### What is required
Retype, character for character, the line containing "Временный выезд за" along with each line after it through the end of the data, and only those.

### Dataset records
# # #
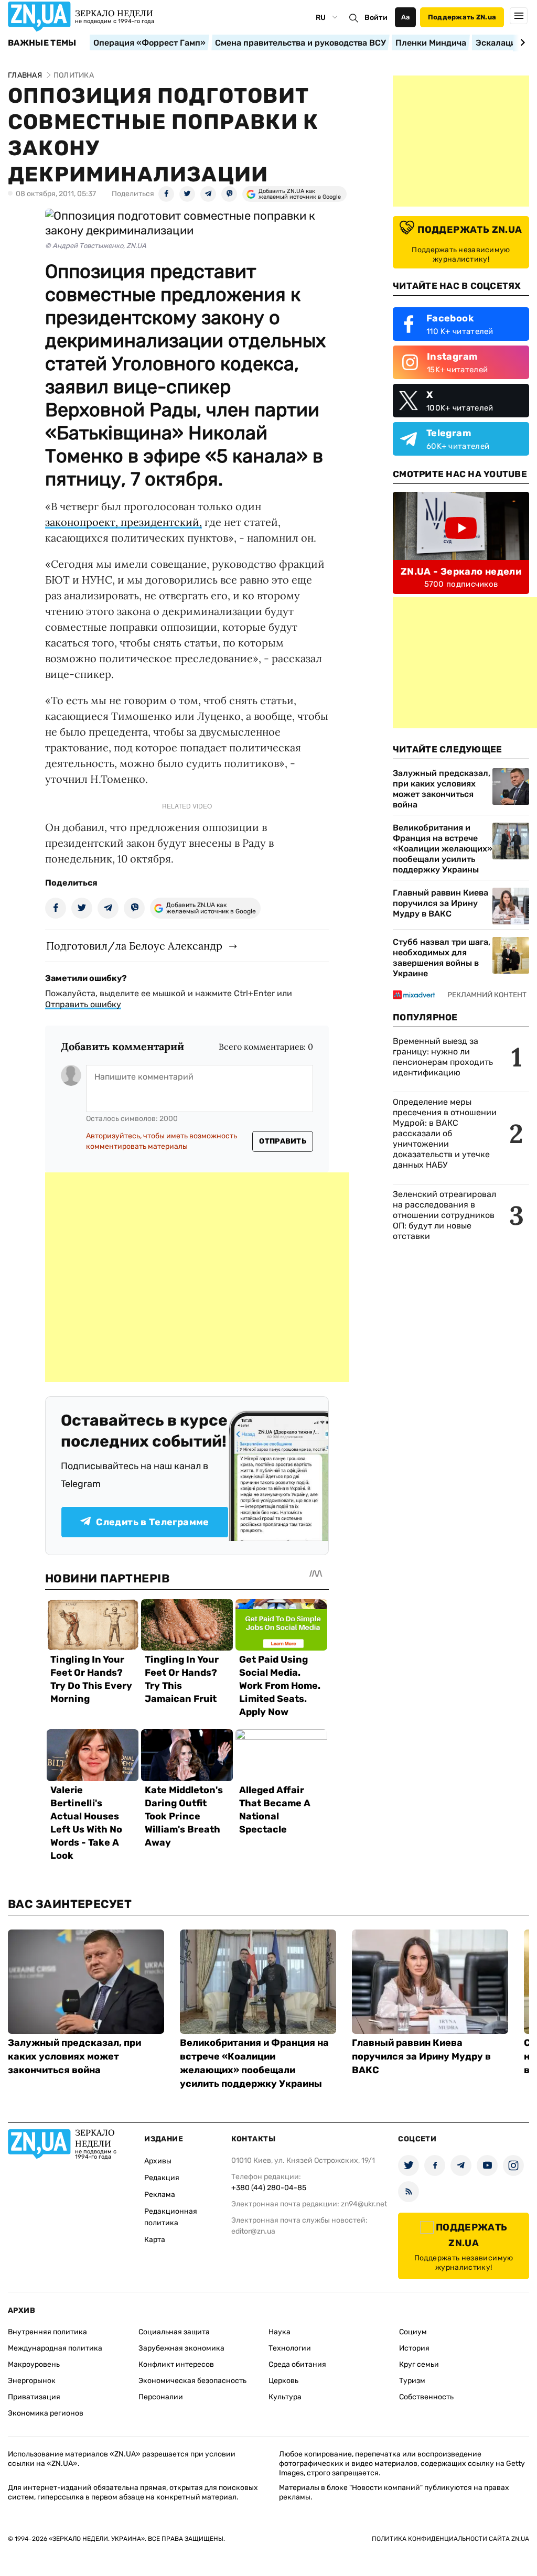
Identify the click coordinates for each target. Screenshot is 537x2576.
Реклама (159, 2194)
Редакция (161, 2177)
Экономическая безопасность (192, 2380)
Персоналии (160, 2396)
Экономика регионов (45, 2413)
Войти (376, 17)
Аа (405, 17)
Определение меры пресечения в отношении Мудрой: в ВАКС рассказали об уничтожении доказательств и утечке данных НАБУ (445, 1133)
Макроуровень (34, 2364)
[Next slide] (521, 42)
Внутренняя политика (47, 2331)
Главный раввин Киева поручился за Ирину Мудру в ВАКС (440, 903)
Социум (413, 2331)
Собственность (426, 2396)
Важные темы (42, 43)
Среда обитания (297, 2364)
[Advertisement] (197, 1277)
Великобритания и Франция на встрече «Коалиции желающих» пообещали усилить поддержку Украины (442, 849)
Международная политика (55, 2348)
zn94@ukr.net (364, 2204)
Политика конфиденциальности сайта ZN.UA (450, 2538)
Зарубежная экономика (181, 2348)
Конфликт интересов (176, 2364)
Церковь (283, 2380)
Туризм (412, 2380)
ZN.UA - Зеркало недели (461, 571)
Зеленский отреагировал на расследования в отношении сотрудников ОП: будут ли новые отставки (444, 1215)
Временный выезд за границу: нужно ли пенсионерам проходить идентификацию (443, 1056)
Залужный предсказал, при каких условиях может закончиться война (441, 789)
# # #
### Output
Временный выезд за границу: нужно ли пенсионерам проходить идентификацию (443, 1056)
Залужный предсказал, при каких условиях может закончиться война (441, 789)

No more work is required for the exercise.